Other highlights of the week
Tata Digital starts testing UPI payments in closed user group
Tata Digital has started testing online payments through the Unified Payments Interface (UPI) on its ‘super app’ Tata Neu. The test is being conducted with a closed user group in partnership with ICICI Bank, sources briefed on the matter said. Tata Digital is set to launch the super app for all consumers on April 7.
Joining the UPI network is a natural extension of the Tata Group’s ambitious digital commerce play as it can help improve the experience of shopping online. Amazon India also has its own UPI service through which it offers cash back and other incentives.
FAQ on taxation of cryptocurrencies, virtual digital assets in works – says Government
The 2022-23 Budget has brought in clarity with regard to levy of income tax on crypto assets.
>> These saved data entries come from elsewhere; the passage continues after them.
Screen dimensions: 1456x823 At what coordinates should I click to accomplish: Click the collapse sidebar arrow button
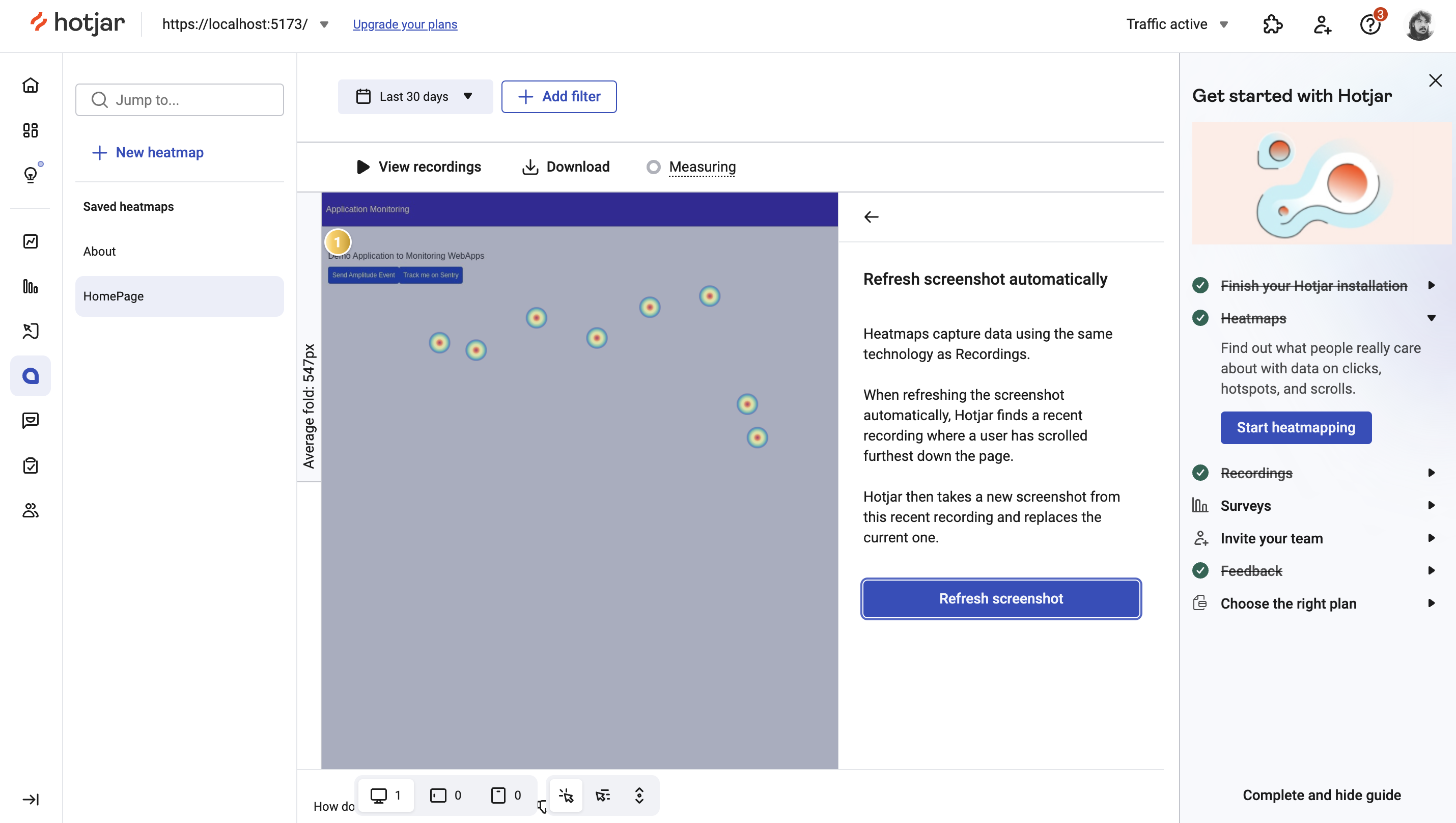click(x=30, y=800)
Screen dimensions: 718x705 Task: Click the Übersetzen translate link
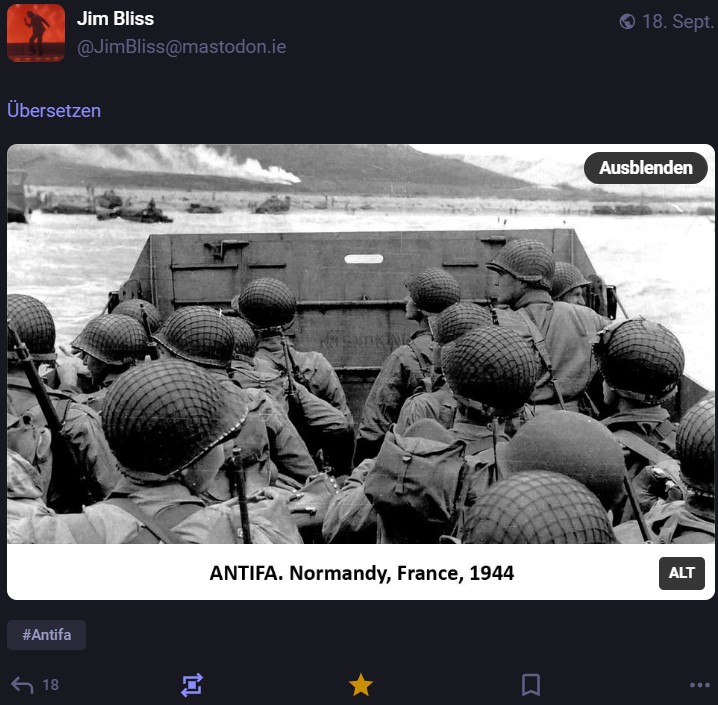(x=54, y=111)
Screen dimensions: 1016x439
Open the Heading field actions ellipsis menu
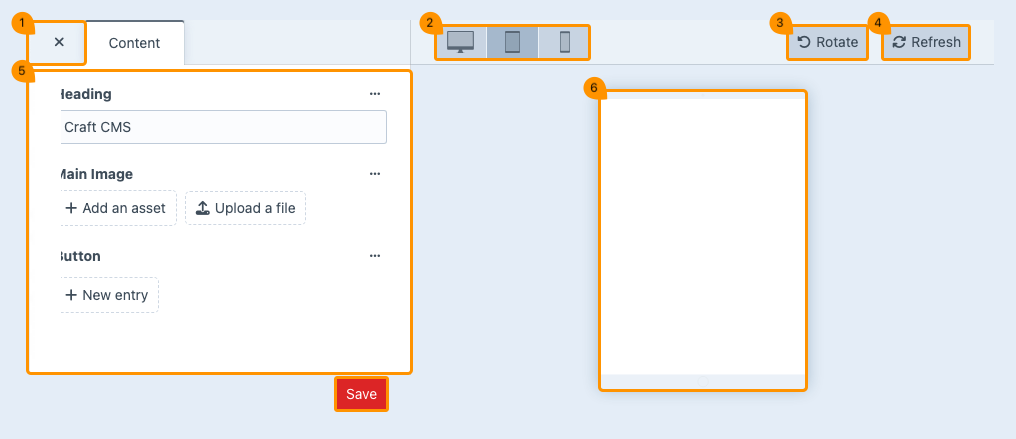375,93
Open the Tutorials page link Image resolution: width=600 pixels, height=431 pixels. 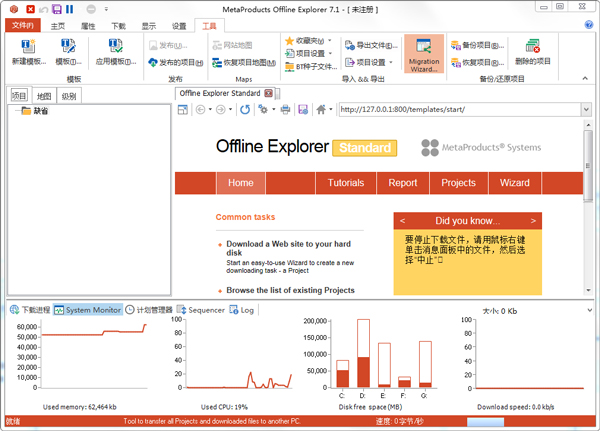(346, 183)
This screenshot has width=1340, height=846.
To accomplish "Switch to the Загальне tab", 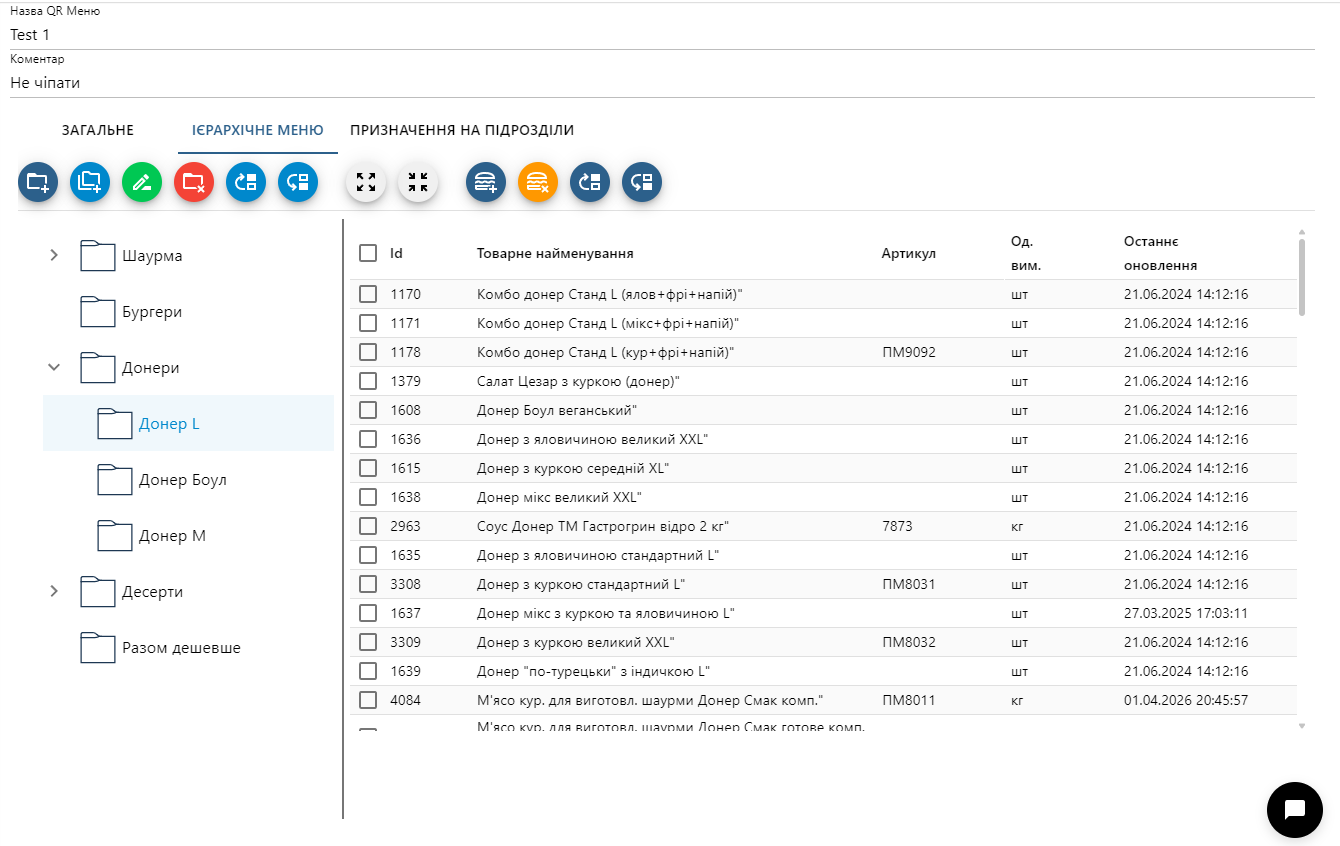I will 98,130.
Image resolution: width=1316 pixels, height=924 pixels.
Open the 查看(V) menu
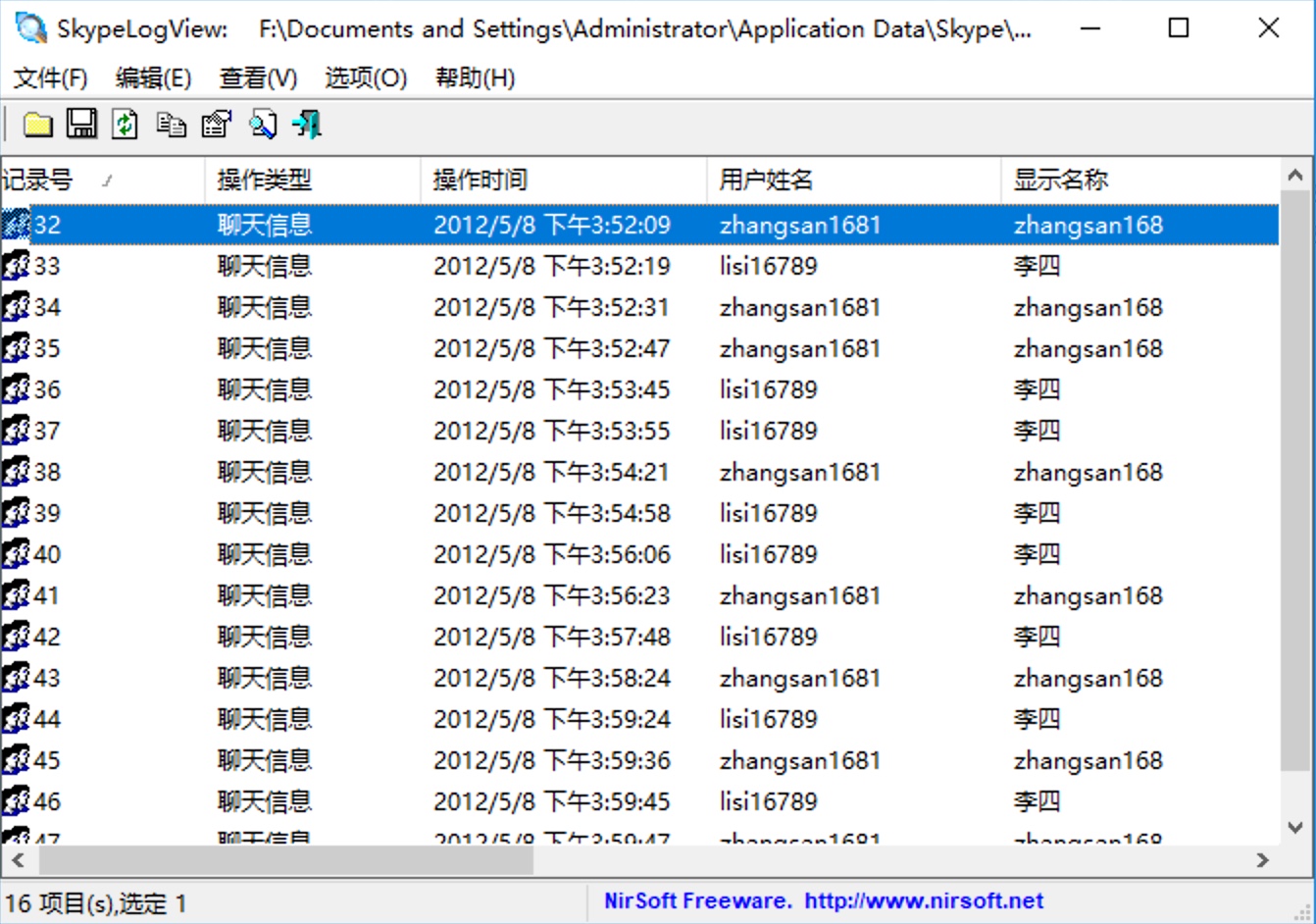point(257,77)
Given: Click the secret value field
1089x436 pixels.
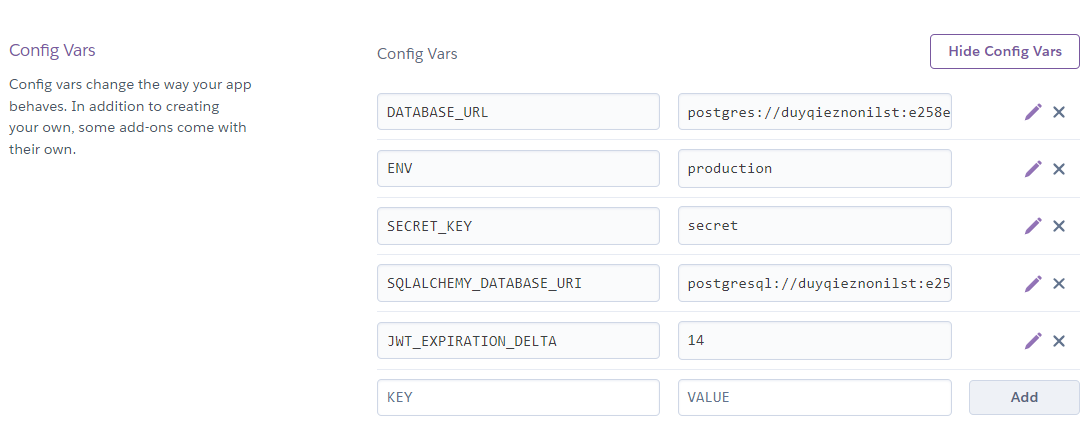Looking at the screenshot, I should (x=814, y=226).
From April 1, a 30 per cent income tax plus cess and surcharges will be levied on such transactions in the same manner as the tax law treats winnings from horse races or other speculative transactions.
The Budget 2022-23 also proposed a 1 per cent TDS (tax deducted at source) on payments towards virtual currencies beyond Rs 10,000 in a year and taxation of such gifts in the hands of the recipient.
The DEA, Revenue Department and the Reserve Bank are working to ensure that the taxation aspect is clear both for field tax offices as well as those who deal with cryptocurrencies and other virtual digital assets.